Since the approval of spot Ether exchange-traded funds (ETFs) in the United States on May 23, over $3 billion worth of Ether (ETH) has been withdrawn from centralized crypto exchanges, indicating a potential upcoming supply shortage.
According to CryptoQuant data, the amount of Ether held on exchanges decreased by approximately 797,000 between May 23 and June 2, equivalent to $3.02 billion.
This decline in exchange reserves suggests that there are fewer coins available for sale, as investors are moving their coins to self-custody for various purposes other than immediate selling.

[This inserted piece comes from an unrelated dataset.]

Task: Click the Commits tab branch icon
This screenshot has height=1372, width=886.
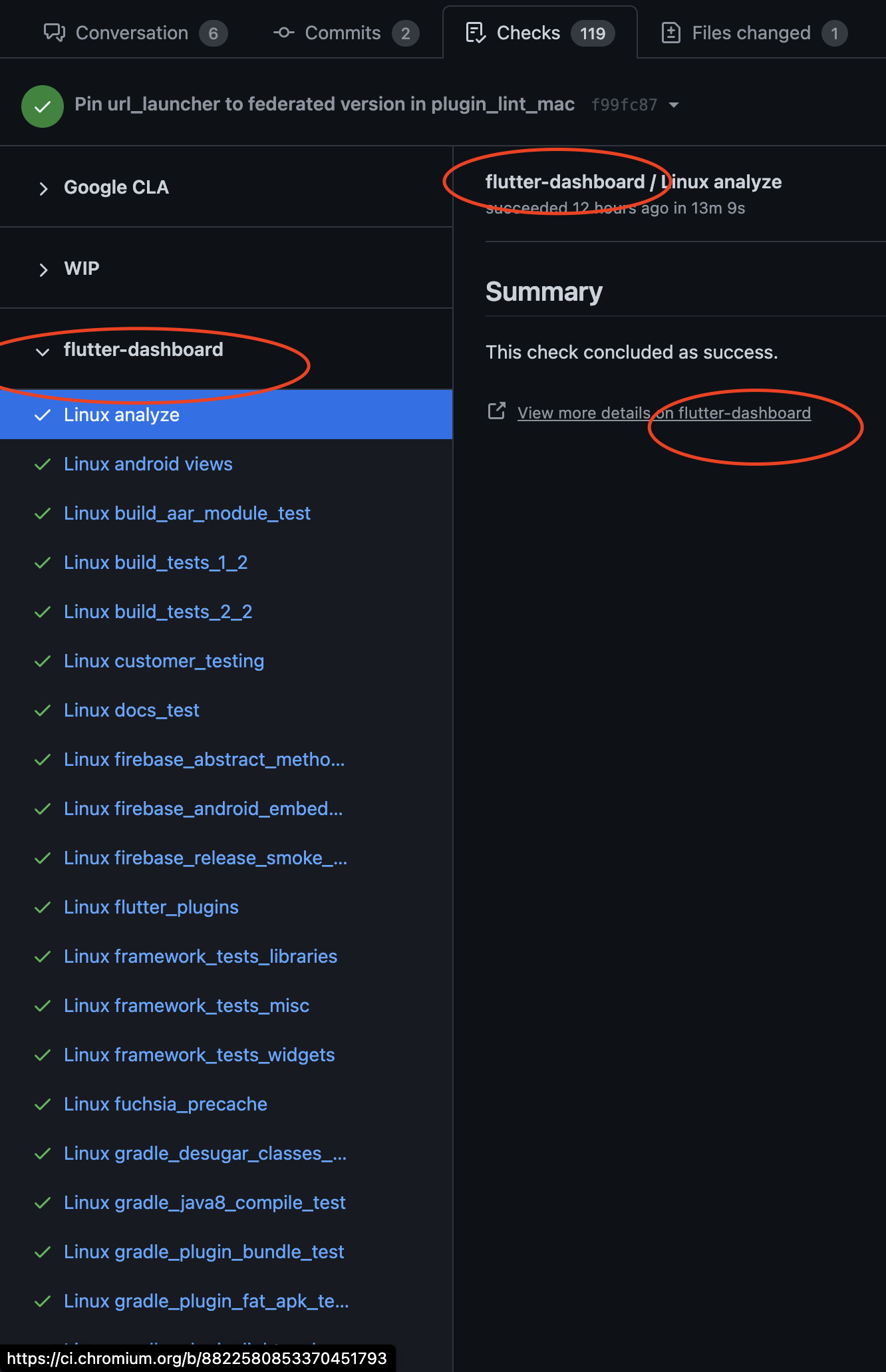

Glassnode data shared by BTC-ECHO analyst Leon Waidmann also reveals that the percentage of circulating Ether supply held on exchanges is currently at its lowest level in years, standing at just 10.6%.
Last week, Bloomberg ETF analyst Eric Balchunas expressed that Ether ETFs have a “legit possibility” of launching by late June. Some analysts believe that once spot Ether ETFs start trading, Ether could surpass its all-time high of $4,870, which was reached in November 2021, due to increased demand pressure, similar to what happened with Bitcoin after the trading launch of spot Bitcoin ETFs in January.
In fact, Ether could benefit even more from demand pressures compared to Bitcoin. According to DeFi report crypto analyst Michael Nadeau, Ether does not face the same level of “structural sell pressure” as Bitcoin does. For instance, Bitcoin miners are sometimes compelled to sell BTC to cover mining costs, whereas Ethereum validators do not have the same operating expenses.
However, there are concerns that Grayscale’s Ethereum Trust (ETHE), which manages $11 billion in funds, could influence Ether’s price action if it follows the pattern of the Grayscale Bitcoin Trust (GBTC). The GBTC saw $6.5 billion in outflows in just the first month after approval.
Currently, Ether is trading at $3,781, experiencing a 0.82% decrease over the past 24 hours and a decline of approximately 23% from its all-time high, according to CoinMarketCap.